I've noticed a strange fact about shared_ptr

int* p = nullptr;
std::shared_ptr<int> s(p); // create a count (1).
std::shared_ptr<int> s2(s); // count go to 2.
assert(s.use_count() == 2);

I wonder what is the semantic beyond this. Why are s and s2 sharing a nullptr ? Does it makes any sense ?

Or maybe this uncommon situation doesn't deserve a if statement (costly ?) ?

Thanks for any enlightenment.

Was it helpful?

Solution

The semantics are:

  • If you default-construct a shared pointer, or construct one from nullptr_t, it's empty; that is, it doesn't own any pointer.
  • If you construct one from a raw pointer, it takes ownership of that pointer, whether or not it's null.

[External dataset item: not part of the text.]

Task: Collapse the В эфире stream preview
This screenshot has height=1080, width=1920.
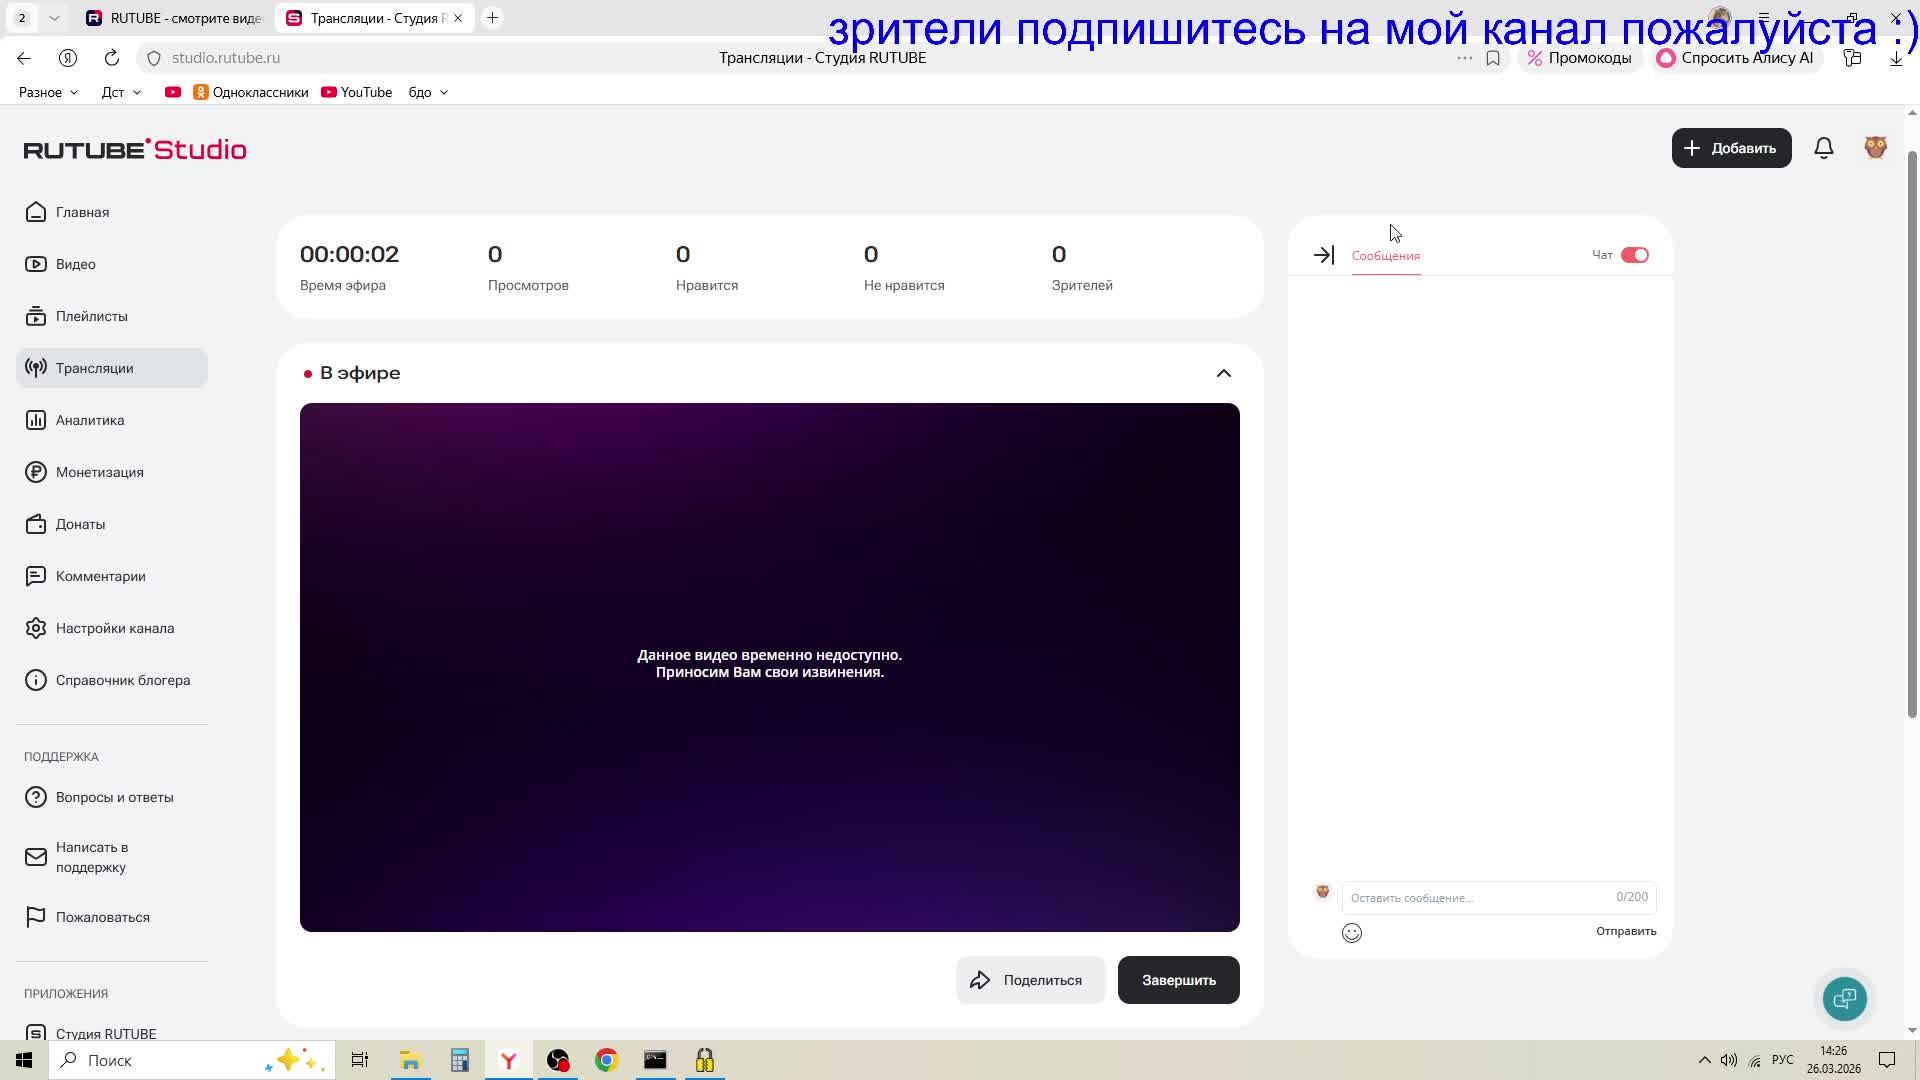Action: [1223, 372]
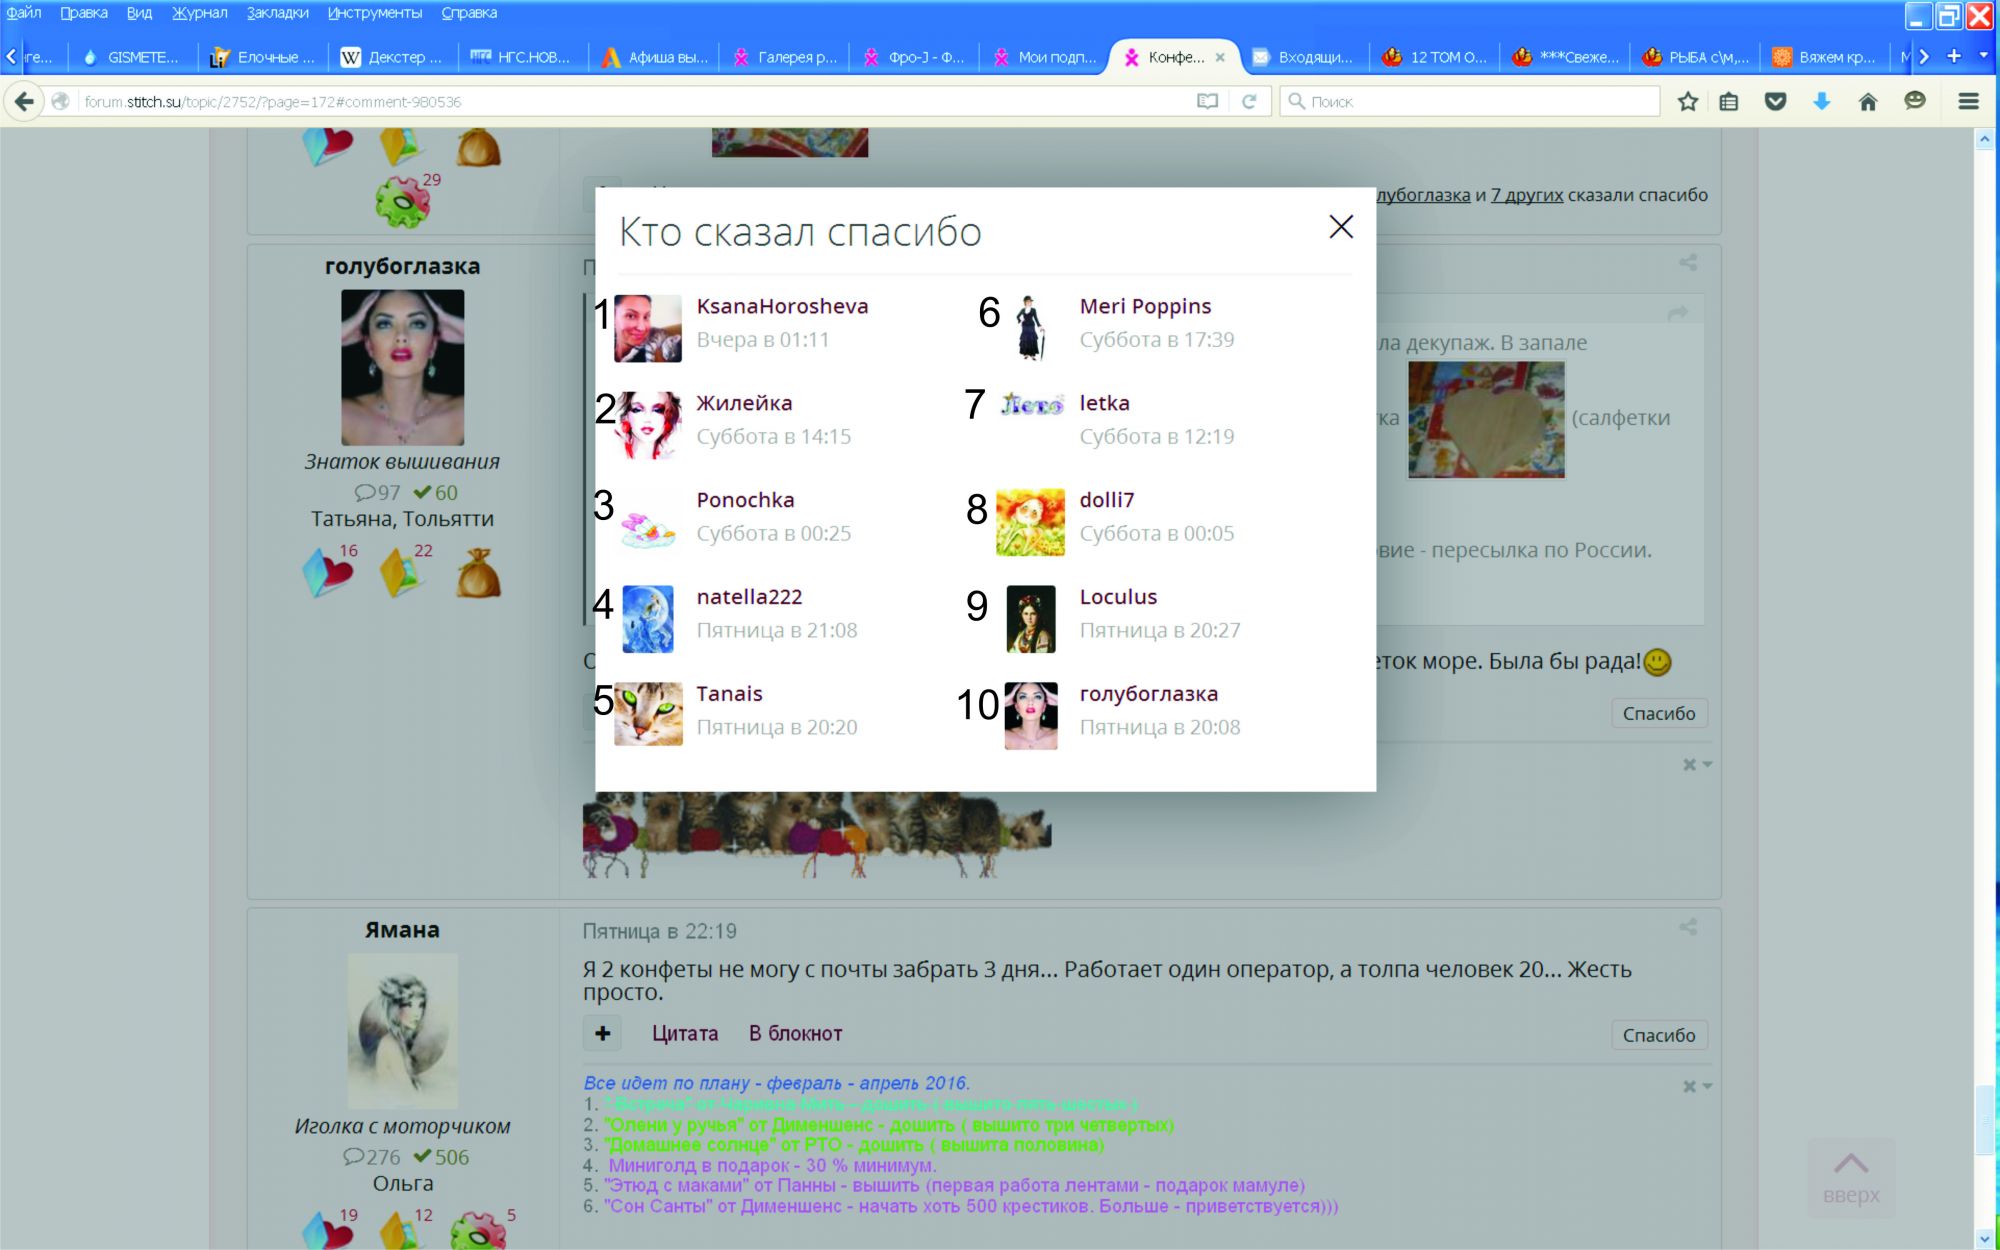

I guess that's done for the reason you mention (avoiding a runtime check), but I can only speculate about that.

So your example isn't empty; it owns a null pointer.

OTHER TIPS

Who cares that they are sharing the nullptr? As soon as they are both destroyed, they will attempt to delete nullptr; which will have no effect. That's perfectly okay and fits in with the semantics of shared_ptr.

It makes sense in the way that no special case is required for null pointer values. Whether it occurs in your code just comes down to whether you have some function that can take or return null shared_ptrs.

shared_ptr will count and free whatever pointer it was given(not only nullptr, but something invalid as well). so in your example this will end up with nullptr being deleted which is valid case. Is it still safe to delete nullptr in c++0x?